[Extracted records]
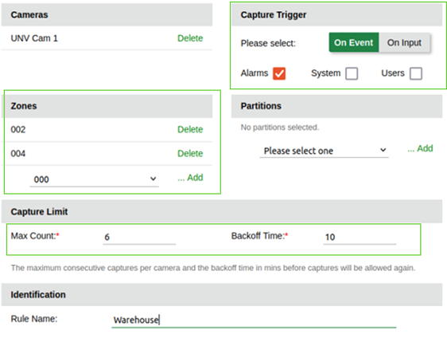447x346 pixels.
Task: Add the selected zone with ... Add
Action: click(190, 178)
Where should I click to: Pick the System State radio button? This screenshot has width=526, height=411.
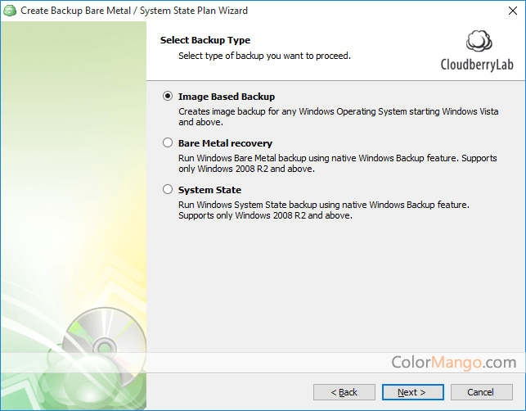169,190
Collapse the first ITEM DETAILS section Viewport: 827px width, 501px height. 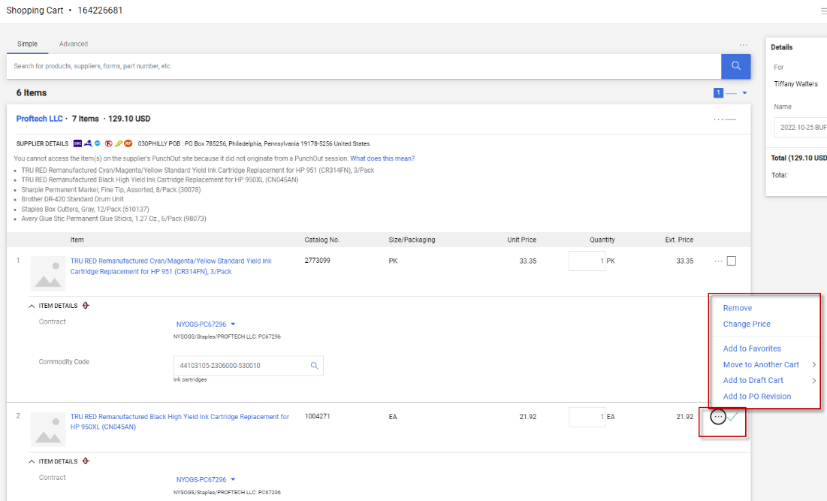pyautogui.click(x=32, y=306)
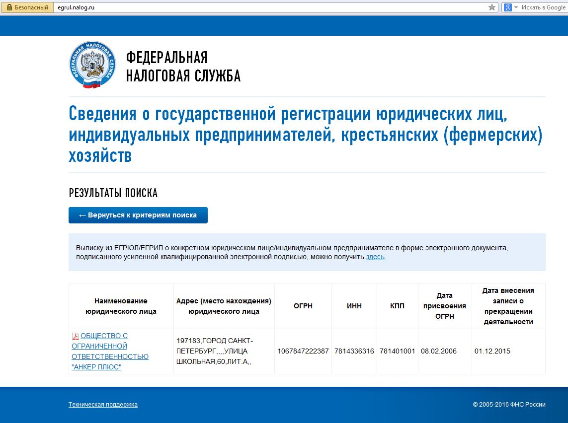
Task: Open the search engine dropdown arrow
Action: pos(516,7)
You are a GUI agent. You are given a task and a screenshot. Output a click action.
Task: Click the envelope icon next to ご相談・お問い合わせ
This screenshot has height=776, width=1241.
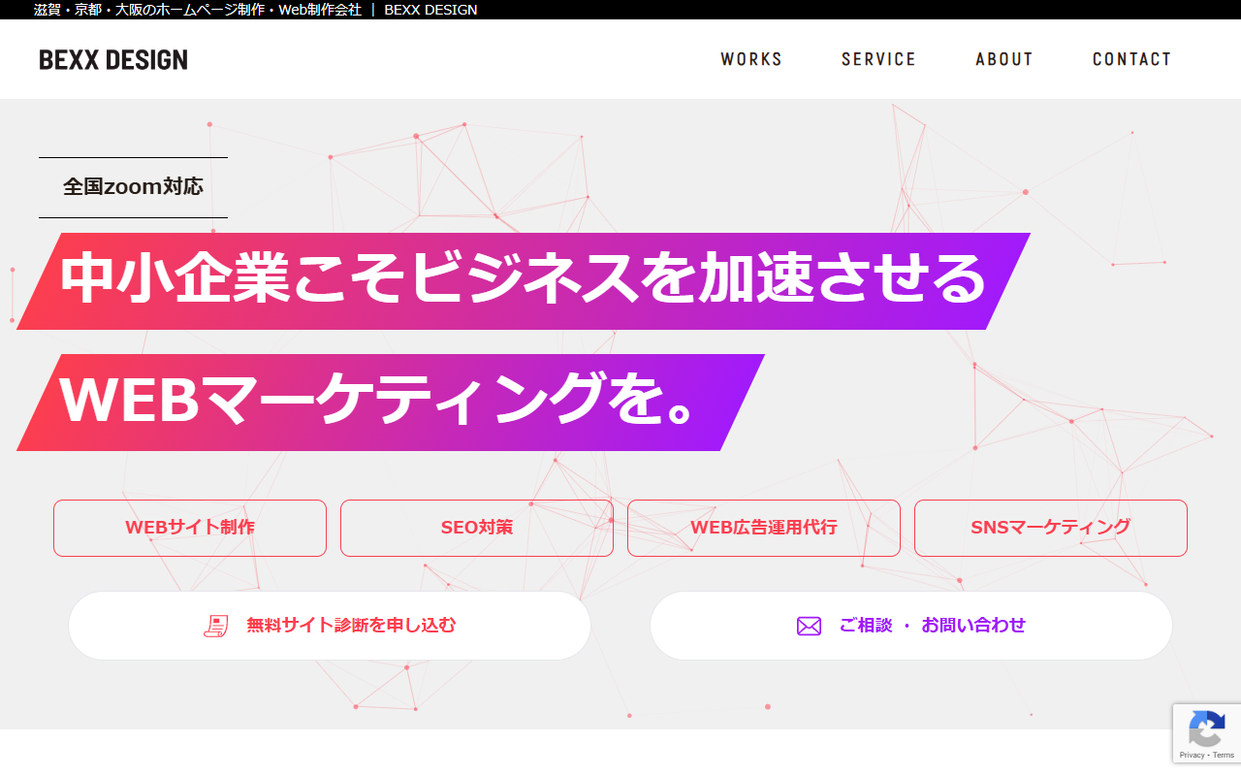pyautogui.click(x=809, y=626)
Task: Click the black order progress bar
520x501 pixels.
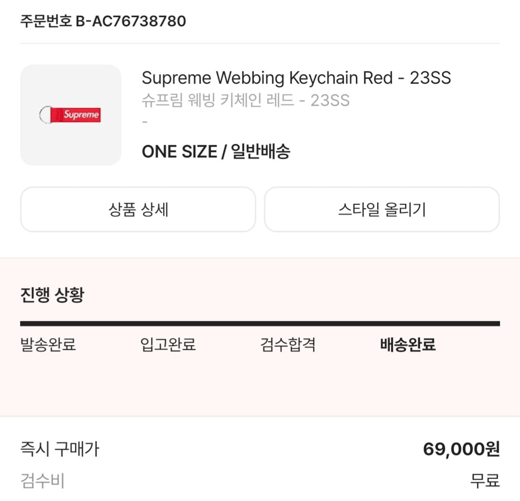Action: pos(260,324)
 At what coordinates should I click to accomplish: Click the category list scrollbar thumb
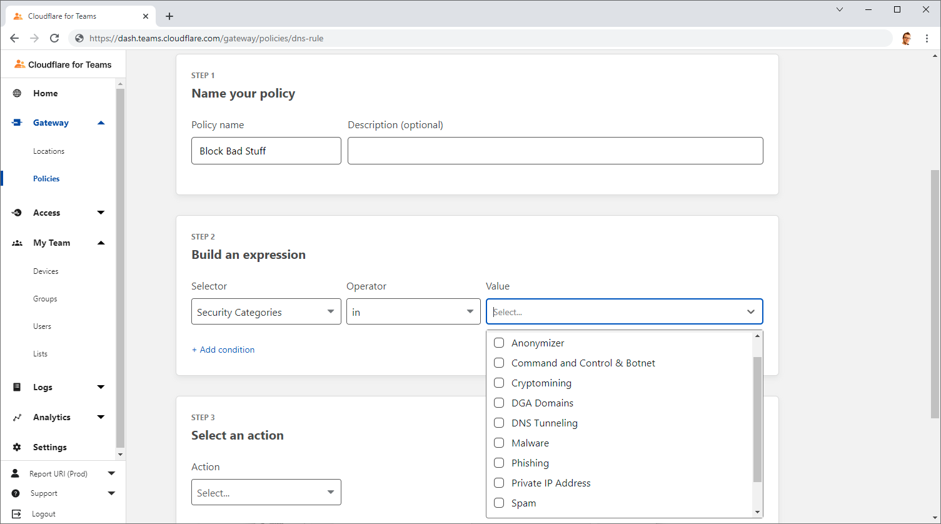[x=757, y=419]
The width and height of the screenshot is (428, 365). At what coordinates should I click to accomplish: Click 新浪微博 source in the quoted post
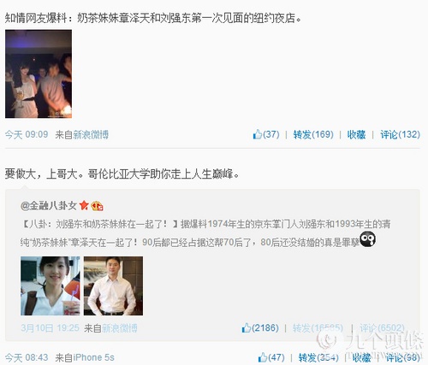[x=120, y=328]
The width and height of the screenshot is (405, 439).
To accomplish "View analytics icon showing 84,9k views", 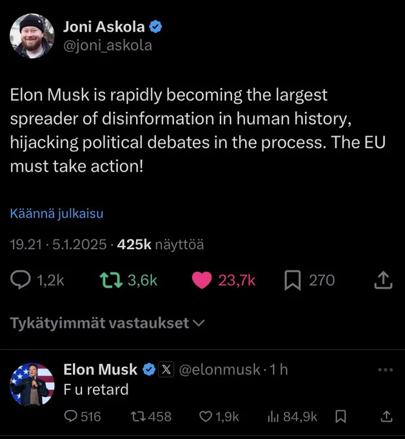I will 273,416.
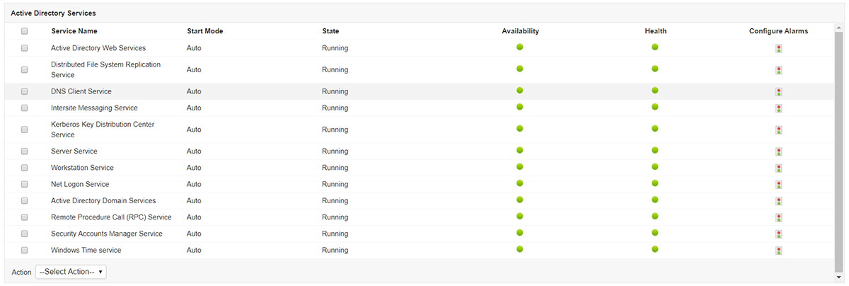This screenshot has width=849, height=286.
Task: Click Active Directory Domain Services name
Action: point(103,201)
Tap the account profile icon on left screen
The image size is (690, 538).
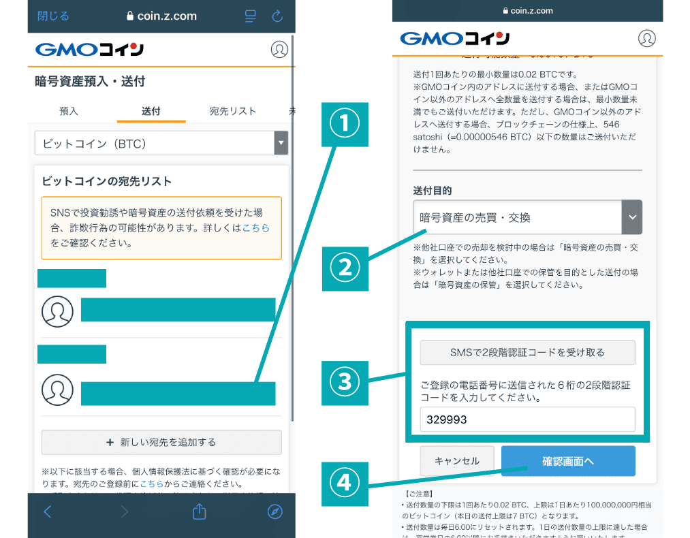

Brief
From the data above, retype only the lines starting with the line with "The width and height of the screenshot is (428, 365)." and going on through the line with "The width and height of the screenshot is (405, 439).", exactly, leaving out the pictures.

Output of the exercise
The width and height of the screenshot is (428, 365). At what coordinates should I click to accomplish: Click 新浪微博 source in the quoted post
[x=120, y=328]
The width and height of the screenshot is (405, 439).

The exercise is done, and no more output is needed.